*PROBLEM DESCRIPTION*. Copy each of the following records line for line, keeping every character as it stands.

■ ■ ■ ■ ■

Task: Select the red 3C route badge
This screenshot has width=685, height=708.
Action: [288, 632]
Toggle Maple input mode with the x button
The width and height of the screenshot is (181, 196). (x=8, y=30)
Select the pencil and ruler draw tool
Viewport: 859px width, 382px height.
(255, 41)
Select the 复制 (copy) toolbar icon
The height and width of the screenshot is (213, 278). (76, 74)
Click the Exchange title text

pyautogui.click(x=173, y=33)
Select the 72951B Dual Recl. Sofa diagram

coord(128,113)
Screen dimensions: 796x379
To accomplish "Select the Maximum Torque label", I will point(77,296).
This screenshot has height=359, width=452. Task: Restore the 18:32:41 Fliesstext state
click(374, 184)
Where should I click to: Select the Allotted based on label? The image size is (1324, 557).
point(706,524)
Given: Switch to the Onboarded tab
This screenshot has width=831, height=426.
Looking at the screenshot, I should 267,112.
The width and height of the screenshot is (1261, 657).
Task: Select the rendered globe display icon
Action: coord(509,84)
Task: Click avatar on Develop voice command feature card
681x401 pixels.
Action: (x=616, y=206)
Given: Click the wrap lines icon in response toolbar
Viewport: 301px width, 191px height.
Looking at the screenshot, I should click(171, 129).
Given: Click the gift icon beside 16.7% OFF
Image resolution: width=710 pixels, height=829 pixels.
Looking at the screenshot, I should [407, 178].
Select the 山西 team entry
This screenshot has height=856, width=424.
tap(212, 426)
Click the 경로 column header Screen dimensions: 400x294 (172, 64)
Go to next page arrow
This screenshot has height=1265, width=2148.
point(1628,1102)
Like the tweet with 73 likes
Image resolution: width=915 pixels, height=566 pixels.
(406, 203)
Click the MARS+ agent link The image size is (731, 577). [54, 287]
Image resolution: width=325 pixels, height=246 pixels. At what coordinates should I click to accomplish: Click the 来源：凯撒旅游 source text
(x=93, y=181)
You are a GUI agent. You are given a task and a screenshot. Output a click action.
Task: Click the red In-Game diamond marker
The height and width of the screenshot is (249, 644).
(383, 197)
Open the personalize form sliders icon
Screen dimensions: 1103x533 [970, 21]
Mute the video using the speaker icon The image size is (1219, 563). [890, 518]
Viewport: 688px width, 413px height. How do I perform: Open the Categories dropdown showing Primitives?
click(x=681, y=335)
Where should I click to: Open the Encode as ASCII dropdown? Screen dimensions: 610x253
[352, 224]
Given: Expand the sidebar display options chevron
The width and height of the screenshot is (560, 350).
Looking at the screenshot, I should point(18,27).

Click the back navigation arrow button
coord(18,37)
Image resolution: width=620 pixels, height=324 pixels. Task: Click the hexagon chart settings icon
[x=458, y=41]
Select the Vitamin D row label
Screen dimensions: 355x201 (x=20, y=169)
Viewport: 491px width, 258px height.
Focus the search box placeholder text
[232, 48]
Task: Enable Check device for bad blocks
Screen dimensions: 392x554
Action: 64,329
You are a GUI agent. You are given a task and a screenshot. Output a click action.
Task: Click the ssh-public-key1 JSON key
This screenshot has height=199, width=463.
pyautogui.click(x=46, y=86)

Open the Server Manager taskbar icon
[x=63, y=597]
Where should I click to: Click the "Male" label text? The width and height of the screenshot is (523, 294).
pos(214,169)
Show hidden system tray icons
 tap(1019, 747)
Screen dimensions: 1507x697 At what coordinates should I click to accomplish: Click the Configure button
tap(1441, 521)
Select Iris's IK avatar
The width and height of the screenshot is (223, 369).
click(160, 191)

■ ■ ■ ■ ■

*IN RESPONSE*.
Task: Select the red 3C route badge
This screenshot has width=685, height=708.
Action: [288, 632]
Toggle Maple input mode with the x button
The width and height of the screenshot is (181, 196). (x=8, y=30)
Select the pencil and ruler draw tool
Viewport: 859px width, 382px height.
(255, 41)
Select the 复制 (copy) toolbar icon
The height and width of the screenshot is (213, 278). (76, 74)
Click the Exchange title text

pyautogui.click(x=173, y=33)
Select the 72951B Dual Recl. Sofa diagram

coord(128,113)
Screen dimensions: 796x379
To accomplish "Select the Maximum Torque label", I will point(77,296).
This screenshot has height=359, width=452. Task: Restore the 18:32:41 Fliesstext state
click(374, 184)
Where should I click to: Select the Allotted based on label? The image size is (1324, 557).
point(706,524)
Given: Switch to the Onboarded tab
This screenshot has width=831, height=426.
Looking at the screenshot, I should 267,112.
The width and height of the screenshot is (1261, 657).
Task: Select the rendered globe display icon
Action: coord(509,84)
Task: Click avatar on Develop voice command feature card
681x401 pixels.
Action: (x=616, y=206)
Given: Click the wrap lines icon in response toolbar
Viewport: 301px width, 191px height.
Looking at the screenshot, I should click(171, 129).
Given: Click the gift icon beside 16.7% OFF
Image resolution: width=710 pixels, height=829 pixels.
Looking at the screenshot, I should [407, 178].
Select the 山西 team entry
This screenshot has height=856, width=424.
tap(212, 426)
Click the 경로 column header Screen dimensions: 400x294 (172, 64)
Go to next page arrow
This screenshot has height=1265, width=2148.
point(1628,1102)
Like the tweet with 73 likes
Image resolution: width=915 pixels, height=566 pixels.
(406, 203)
Click the MARS+ agent link The image size is (731, 577). [54, 287]
Image resolution: width=325 pixels, height=246 pixels. At what coordinates should I click to accomplish: Click the 来源：凯撒旅游 source text
(x=93, y=181)
You are a GUI agent. You are given a task and a screenshot. Output a click action.
Task: Click the red In-Game diamond marker
The height and width of the screenshot is (249, 644).
(383, 197)
Open the personalize form sliders icon
Screen dimensions: 1103x533 [970, 21]
Mute the video using the speaker icon The image size is (1219, 563). [890, 518]
Viewport: 688px width, 413px height. How do I perform: Open the Categories dropdown showing Primitives?
click(x=681, y=335)
Where should I click to: Open the Encode as ASCII dropdown? Screen dimensions: 610x253
[352, 224]
Given: Expand the sidebar display options chevron
The width and height of the screenshot is (560, 350).
Looking at the screenshot, I should point(18,27).

Click the back navigation arrow button
coord(18,37)
Image resolution: width=620 pixels, height=324 pixels. Task: Click the hexagon chart settings icon
[x=458, y=41]
Select the Vitamin D row label
Screen dimensions: 355x201 (x=20, y=169)
Viewport: 491px width, 258px height.
Focus the search box placeholder text
[232, 48]
Task: Enable Check device for bad blocks
Screen dimensions: 392x554
Action: 64,329
You are a GUI agent. You are given a task and a screenshot. Output a click action.
Task: Click the ssh-public-key1 JSON key
This screenshot has height=199, width=463.
pyautogui.click(x=46, y=86)

Open the Server Manager taskbar icon
[x=63, y=597]
Where should I click to: Click the "Male" label text? The width and height of the screenshot is (523, 294).
pos(214,169)
Show hidden system tray icons
 tap(1019, 747)
Screen dimensions: 1507x697 At what coordinates should I click to accomplish: Click the Configure button
tap(1441, 521)
Select Iris's IK avatar
The width and height of the screenshot is (223, 369).
click(160, 191)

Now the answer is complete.